===== GIVEN RECORDS

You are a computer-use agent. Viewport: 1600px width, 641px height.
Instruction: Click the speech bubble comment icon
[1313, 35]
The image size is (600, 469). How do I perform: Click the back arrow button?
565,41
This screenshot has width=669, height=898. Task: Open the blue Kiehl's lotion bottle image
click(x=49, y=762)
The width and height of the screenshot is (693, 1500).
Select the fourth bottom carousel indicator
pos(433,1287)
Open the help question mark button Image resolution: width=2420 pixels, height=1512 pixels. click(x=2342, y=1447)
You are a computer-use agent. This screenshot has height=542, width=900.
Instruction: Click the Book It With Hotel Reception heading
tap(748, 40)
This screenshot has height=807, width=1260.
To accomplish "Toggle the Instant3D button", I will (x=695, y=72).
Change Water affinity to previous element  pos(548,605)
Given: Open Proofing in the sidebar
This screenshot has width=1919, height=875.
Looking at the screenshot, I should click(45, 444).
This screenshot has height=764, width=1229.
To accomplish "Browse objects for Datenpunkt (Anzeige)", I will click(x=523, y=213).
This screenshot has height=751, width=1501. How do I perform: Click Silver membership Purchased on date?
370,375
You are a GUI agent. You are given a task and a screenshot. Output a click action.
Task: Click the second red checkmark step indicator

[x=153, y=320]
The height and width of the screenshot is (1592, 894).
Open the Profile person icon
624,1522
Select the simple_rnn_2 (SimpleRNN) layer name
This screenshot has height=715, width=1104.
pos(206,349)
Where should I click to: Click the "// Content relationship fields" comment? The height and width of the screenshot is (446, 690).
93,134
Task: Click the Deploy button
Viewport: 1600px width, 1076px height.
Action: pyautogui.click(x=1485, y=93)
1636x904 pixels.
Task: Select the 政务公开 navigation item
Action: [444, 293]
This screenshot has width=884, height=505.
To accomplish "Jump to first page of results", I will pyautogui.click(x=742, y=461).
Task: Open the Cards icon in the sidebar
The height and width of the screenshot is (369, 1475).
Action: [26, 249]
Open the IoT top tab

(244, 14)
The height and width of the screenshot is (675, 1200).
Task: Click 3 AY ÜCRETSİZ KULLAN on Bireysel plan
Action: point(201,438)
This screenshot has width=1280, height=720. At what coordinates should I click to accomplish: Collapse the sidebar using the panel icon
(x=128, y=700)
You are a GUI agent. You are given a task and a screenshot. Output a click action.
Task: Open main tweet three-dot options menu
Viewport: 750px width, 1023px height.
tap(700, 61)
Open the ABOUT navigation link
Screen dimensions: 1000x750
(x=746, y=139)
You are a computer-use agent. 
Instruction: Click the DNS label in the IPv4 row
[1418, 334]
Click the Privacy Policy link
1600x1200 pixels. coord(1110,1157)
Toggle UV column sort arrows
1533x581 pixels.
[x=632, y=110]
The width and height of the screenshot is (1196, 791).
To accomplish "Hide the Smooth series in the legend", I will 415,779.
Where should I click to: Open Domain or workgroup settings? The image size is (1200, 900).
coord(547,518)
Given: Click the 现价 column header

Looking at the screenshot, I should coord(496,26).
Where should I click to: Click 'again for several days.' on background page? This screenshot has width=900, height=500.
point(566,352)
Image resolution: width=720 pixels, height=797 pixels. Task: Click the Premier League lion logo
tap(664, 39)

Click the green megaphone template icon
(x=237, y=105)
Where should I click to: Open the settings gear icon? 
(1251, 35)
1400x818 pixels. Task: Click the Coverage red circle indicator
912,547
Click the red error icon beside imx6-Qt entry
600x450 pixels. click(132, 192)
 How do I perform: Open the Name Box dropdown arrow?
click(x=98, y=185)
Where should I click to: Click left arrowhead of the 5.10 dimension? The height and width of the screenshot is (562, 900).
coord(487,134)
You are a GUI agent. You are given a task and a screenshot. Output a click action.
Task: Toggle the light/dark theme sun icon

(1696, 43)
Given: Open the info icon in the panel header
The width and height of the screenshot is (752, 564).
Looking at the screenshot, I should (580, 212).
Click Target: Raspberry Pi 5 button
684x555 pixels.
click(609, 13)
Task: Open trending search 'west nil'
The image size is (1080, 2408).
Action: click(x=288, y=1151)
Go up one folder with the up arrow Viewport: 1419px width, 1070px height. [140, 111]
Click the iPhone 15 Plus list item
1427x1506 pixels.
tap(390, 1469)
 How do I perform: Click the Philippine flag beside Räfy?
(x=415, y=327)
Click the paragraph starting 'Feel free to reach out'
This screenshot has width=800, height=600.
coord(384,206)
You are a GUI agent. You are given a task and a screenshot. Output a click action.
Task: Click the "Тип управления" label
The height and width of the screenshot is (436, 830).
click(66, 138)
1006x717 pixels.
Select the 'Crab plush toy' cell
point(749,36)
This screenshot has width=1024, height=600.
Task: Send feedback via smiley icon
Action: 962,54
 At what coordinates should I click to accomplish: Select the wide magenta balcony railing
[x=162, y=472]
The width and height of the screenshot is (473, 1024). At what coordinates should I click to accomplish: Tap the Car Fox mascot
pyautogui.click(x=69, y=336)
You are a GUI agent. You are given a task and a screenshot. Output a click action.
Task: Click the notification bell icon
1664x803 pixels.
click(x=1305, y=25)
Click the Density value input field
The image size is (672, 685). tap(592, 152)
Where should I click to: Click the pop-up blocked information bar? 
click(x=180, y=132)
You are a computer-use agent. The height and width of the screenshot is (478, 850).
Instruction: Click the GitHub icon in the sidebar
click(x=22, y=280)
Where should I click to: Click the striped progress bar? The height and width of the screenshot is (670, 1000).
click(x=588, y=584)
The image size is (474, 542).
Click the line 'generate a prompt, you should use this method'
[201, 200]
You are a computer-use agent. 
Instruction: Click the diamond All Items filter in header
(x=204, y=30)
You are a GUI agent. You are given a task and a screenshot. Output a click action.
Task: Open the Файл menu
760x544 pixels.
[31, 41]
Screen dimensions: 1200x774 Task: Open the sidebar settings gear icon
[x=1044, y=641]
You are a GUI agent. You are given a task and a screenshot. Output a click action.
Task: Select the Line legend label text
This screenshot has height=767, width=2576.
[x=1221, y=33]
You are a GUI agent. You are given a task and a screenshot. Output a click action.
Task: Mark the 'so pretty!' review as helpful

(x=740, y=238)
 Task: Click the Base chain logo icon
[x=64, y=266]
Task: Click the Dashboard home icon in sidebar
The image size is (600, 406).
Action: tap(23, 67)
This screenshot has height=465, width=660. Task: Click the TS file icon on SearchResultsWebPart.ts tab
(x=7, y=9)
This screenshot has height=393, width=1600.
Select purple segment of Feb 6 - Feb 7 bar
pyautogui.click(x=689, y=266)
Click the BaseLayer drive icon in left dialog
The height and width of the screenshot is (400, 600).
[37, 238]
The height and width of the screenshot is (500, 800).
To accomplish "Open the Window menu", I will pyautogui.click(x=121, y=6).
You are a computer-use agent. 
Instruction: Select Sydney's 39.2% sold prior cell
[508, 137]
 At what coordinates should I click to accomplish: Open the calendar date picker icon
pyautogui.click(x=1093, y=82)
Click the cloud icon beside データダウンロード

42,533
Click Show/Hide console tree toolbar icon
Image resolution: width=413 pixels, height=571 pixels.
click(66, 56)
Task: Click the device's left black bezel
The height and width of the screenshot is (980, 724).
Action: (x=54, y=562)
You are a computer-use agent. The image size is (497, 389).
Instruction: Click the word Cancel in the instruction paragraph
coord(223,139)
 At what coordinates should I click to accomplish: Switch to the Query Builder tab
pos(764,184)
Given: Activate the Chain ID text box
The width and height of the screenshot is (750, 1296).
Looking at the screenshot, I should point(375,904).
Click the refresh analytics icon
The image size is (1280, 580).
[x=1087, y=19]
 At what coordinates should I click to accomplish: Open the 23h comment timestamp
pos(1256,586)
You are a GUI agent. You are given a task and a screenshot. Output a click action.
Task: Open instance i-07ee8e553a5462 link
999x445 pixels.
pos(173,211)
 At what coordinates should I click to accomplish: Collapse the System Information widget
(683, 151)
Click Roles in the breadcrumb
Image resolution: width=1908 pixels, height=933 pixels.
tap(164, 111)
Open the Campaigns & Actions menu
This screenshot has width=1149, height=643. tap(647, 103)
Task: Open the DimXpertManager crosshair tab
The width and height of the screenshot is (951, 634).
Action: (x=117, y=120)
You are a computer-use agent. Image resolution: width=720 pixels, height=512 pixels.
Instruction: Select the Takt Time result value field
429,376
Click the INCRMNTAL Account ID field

==========

[EXERCISE PROMPT]
Work out how many lines in the data above hold the word "legend". Reply with nothing but the count.

[SOLUTION FOR THIS TASK]
2